Avista’s Annual Price Adjustment Filings in Idaho Would Reduce Gas and Electric Rates

SPOKANE, Wash. – A sight (NYSE: AVA) has filed with the Idaho Public Utilities Commission (IPUC or Commission) annual filings of rate adjustments which, if approved, are designed to reduce overall electricity revenues by approximately $12.0 million or 4.7% effective October 1, 2022, and reduce overall natural gas revenues by approximately $0.1 million or 0.2% effective November 1, 2022. These annual filings have no impact on Avista’s profits.

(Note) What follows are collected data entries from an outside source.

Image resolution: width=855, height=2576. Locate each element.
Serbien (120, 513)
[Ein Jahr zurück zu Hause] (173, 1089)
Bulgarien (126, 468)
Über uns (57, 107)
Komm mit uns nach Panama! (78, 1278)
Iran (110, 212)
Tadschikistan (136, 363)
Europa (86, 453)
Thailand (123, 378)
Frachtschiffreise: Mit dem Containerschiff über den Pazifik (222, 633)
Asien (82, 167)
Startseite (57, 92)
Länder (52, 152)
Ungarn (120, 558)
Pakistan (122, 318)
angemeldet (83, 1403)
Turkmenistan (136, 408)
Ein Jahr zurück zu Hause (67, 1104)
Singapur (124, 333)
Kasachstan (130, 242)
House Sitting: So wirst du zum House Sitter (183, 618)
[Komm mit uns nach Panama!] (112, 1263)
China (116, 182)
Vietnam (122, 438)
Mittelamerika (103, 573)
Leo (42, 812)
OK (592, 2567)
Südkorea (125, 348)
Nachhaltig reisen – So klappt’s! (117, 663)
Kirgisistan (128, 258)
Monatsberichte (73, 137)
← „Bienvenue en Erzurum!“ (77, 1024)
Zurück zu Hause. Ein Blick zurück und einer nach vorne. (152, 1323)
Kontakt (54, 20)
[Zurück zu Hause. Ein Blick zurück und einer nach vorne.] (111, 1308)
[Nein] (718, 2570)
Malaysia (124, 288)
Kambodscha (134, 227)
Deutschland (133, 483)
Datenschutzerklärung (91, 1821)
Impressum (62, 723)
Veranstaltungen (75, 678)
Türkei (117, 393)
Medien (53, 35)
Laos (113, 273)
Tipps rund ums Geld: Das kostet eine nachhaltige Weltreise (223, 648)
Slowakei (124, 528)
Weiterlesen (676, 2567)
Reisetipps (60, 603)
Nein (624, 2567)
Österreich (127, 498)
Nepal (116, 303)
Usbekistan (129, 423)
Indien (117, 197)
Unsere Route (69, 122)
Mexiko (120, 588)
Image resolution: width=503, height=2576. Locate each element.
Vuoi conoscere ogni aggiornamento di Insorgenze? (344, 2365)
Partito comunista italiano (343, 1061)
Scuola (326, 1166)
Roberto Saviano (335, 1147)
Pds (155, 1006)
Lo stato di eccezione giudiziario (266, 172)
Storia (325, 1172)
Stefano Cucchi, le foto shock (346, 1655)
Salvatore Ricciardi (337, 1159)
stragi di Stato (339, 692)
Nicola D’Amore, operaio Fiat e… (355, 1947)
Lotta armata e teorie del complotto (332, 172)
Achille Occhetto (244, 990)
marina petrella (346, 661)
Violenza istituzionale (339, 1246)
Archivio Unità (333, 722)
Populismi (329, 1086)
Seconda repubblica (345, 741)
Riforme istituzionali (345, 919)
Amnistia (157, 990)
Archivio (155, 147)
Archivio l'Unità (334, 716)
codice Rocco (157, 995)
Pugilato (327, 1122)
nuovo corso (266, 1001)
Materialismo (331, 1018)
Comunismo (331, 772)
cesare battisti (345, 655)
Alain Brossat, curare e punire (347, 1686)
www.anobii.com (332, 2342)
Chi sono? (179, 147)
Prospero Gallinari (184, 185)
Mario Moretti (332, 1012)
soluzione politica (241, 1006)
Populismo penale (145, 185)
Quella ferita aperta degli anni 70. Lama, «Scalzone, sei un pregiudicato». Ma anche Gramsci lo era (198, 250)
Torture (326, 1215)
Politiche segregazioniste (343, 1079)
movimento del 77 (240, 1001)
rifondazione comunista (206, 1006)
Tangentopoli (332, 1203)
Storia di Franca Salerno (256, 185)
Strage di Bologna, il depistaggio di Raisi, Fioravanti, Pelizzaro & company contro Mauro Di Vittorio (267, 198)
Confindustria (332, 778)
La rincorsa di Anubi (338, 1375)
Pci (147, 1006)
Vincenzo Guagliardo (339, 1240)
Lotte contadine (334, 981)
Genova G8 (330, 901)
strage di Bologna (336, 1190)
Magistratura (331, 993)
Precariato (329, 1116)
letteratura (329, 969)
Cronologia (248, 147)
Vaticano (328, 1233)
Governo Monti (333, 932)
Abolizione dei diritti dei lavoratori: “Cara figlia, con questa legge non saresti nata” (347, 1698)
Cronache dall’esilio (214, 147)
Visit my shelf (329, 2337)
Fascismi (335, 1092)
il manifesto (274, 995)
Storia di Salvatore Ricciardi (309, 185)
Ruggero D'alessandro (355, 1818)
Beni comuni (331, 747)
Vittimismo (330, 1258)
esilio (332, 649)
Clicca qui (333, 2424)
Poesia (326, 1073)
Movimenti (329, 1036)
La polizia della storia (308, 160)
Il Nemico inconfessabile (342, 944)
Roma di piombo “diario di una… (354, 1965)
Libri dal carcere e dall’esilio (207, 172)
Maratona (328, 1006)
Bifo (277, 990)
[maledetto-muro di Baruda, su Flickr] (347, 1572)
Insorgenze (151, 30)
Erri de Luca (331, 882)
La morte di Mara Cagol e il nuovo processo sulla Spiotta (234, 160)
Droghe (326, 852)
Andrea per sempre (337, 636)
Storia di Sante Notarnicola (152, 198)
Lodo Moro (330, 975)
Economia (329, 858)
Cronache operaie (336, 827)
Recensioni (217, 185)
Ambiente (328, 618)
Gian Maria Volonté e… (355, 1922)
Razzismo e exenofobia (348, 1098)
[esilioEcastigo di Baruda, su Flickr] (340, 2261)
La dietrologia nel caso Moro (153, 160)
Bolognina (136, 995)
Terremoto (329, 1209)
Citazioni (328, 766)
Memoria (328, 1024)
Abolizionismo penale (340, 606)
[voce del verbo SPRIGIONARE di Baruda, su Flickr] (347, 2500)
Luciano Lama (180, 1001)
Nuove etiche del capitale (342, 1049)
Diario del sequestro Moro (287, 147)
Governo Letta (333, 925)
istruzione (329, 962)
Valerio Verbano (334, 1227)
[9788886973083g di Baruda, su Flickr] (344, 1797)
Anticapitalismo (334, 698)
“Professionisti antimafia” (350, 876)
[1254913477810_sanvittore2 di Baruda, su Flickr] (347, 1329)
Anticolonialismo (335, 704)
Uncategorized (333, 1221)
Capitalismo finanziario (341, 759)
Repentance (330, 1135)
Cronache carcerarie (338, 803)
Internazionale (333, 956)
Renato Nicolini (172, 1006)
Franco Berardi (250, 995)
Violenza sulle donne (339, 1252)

Electric adjustment deposits

Four annual electrical adjustments have been filed, which, if approved, are designed to change overall electrical revenues effective October 1, 2022 as follows:

  1. Electricity Cost Adjustment (PCA): a decrease of approximately $3.1 million or 1.2%
  2. Fixed Cost Adjustment (CAF): a decrease of approximately $5.1 million or 2.0%
  3. Electrical energy efficiency: a decrease of approximately $3.7 million or 1.4%
  4. Bonneville Power Administration Residential Exchange Program (ResEx): a decrease of approximately $0.1 million or 0.1%

Natural Gas Adjustment Deposit

The natural gas regularization request is the annual natural gas FCA. If approved, Avista’s application is designed to reduce overall natural gas revenues by approximately $0.1 million or 0.2% beginning November 1, 2022.

Customer invoices resulting from these deposits

If the PCA, FCA, Energy Efficiency and ResEx electric filings are approved, residential electric customers in Idaho using an average of 892 kilowatt hours per month would see their monthly bills drop from $86.29 to $82.19, a decrease of $4.10 per month, or about 4.8%. The proposed electricity rate change would come into effect on October 1, 2022.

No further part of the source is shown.